This document contains note related to hardware fault injection specifically to microcontrollers.
The goal of fault injection is to be able get the CPU to skip instructions, or incorrectly evaluate instructions, or corrupt reads from memory devices. So it is about creating small hardware corruptions to workaround security mechanisms.
This is done by dropping the supply voltage for a very brief amount of time and timing this with a very specific operation.
This is done by alternating clock timing to violate setup and hold time requirements of the hardware.
This is done by generating a localized short duration high-intensity electomagnetic pulse that induces current in the internal chip circuit.
This is done by using infrared laser and most often requires that the chip be decapsulated to expost the silicon die.
Think about putting your ear to a railway track, when no train is in sight, and you might be able to hear a train approaching kilometers away.

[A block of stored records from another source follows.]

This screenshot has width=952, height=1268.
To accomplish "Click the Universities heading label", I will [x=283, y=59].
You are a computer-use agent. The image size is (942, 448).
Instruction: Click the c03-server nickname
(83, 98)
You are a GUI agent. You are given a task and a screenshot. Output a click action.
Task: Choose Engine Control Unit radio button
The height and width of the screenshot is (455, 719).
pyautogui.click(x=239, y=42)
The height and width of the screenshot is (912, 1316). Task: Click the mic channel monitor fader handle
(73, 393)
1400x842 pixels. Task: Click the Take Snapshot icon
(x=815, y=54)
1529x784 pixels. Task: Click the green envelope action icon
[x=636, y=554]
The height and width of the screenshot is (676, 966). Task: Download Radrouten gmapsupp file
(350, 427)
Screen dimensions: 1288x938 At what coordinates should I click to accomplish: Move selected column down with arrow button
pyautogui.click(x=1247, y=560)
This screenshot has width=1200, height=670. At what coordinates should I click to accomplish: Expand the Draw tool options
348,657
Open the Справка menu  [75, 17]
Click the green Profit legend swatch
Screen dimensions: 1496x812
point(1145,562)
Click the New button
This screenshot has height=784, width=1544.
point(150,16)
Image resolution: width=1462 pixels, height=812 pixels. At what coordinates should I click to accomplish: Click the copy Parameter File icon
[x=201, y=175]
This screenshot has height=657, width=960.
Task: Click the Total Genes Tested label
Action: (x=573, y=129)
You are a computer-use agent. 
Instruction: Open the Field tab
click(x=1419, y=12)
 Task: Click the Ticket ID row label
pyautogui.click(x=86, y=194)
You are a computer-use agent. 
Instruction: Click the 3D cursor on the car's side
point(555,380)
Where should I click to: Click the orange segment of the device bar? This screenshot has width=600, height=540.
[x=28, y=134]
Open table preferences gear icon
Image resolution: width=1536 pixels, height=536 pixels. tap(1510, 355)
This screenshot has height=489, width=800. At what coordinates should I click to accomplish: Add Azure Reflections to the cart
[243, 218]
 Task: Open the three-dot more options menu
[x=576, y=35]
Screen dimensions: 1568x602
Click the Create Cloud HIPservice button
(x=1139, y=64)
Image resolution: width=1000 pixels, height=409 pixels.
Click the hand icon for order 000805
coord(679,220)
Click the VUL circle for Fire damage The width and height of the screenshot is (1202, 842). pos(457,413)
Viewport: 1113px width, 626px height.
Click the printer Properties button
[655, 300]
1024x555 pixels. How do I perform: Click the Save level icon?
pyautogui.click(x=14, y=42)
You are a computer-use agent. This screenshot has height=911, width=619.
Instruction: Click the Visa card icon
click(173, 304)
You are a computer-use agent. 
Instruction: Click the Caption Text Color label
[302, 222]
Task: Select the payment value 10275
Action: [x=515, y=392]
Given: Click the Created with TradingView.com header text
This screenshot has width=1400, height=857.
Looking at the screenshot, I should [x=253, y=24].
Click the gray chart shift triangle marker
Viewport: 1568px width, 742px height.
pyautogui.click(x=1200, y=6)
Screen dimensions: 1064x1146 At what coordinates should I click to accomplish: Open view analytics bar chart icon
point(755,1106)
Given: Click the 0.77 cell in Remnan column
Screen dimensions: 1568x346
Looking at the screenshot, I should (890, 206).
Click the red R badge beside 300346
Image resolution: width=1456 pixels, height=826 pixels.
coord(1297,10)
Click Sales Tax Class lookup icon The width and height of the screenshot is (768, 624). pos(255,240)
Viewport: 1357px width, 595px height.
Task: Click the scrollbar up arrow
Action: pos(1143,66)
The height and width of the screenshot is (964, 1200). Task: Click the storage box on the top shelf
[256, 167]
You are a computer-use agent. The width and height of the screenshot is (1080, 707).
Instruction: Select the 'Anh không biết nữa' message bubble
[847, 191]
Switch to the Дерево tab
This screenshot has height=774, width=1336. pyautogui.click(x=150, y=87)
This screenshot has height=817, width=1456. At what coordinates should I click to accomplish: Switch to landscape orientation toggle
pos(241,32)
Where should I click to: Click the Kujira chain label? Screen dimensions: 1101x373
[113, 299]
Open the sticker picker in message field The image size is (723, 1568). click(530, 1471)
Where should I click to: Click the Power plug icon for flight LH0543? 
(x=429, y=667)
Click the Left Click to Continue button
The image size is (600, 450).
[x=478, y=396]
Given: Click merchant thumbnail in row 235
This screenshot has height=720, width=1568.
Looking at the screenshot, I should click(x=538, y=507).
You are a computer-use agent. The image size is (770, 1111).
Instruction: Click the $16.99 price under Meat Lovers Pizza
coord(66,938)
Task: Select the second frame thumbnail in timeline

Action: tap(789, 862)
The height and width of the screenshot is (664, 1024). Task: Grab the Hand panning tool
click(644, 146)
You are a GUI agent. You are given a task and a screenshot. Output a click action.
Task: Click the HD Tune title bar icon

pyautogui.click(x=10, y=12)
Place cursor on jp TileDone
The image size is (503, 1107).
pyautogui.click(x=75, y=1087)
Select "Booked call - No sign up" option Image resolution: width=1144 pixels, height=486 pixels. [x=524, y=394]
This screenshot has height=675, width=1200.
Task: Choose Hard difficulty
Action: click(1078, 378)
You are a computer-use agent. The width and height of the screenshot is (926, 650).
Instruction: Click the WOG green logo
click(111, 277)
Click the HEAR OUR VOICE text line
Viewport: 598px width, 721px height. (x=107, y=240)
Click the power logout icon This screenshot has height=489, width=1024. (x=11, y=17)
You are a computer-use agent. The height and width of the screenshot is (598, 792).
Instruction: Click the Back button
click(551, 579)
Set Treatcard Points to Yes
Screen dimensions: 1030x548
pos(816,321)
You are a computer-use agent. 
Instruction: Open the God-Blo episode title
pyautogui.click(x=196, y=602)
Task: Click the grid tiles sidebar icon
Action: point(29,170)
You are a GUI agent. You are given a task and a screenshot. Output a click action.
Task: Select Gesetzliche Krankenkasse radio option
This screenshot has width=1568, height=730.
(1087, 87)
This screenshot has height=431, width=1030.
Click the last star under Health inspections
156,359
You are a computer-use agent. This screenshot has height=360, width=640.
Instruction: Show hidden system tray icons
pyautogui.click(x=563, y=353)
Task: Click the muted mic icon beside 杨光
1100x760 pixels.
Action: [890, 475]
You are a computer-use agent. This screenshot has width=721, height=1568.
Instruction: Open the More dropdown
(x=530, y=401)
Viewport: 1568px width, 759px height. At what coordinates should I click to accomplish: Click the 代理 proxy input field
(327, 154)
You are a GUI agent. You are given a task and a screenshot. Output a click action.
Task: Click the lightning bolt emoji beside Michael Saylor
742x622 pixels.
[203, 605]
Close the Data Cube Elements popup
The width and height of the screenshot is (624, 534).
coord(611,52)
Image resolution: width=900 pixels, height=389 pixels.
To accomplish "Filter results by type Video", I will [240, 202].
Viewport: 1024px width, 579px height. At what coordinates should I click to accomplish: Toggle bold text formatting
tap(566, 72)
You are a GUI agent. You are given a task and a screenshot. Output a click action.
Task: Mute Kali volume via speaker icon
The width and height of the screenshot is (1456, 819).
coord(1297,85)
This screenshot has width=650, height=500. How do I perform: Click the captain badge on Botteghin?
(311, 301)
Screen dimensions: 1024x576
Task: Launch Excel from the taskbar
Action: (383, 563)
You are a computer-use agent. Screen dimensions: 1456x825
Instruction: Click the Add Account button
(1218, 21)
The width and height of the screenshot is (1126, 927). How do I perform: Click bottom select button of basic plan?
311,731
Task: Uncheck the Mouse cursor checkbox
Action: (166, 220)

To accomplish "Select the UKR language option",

There can be various types of this like infrared light on a number pad and then after someone has used the pad to enter information it could expose what they entered.
Or listening to a keyboard while someone is typing, apparently the keys pressed give away unique sounds and doing frequency analysis it is figure out what they typed. Also there is ultrasound emitted from computers and it is possible to caputure and analysis this sounds. This was apparenetly done to extract and RSA keys.
This has also shown possible to "listen" to old printers to capture what is being printed.
Also things that we don't have to think about when writing code that is expected to run on a server somewhere like checking a a password. If strcmp is used it will compare characters one by one and return as soon as there is a mismatch. So if the first character is incorrect it will return directly from that call. But if the first character is correct but to the second it will take slightly longe. And if we are able to monitor this time we can learn the first character and then proceed to learn the complete password.
The target for these kind of attacks are not just crypto keys and things like that but also to circumvent access checks, permission checkts etc.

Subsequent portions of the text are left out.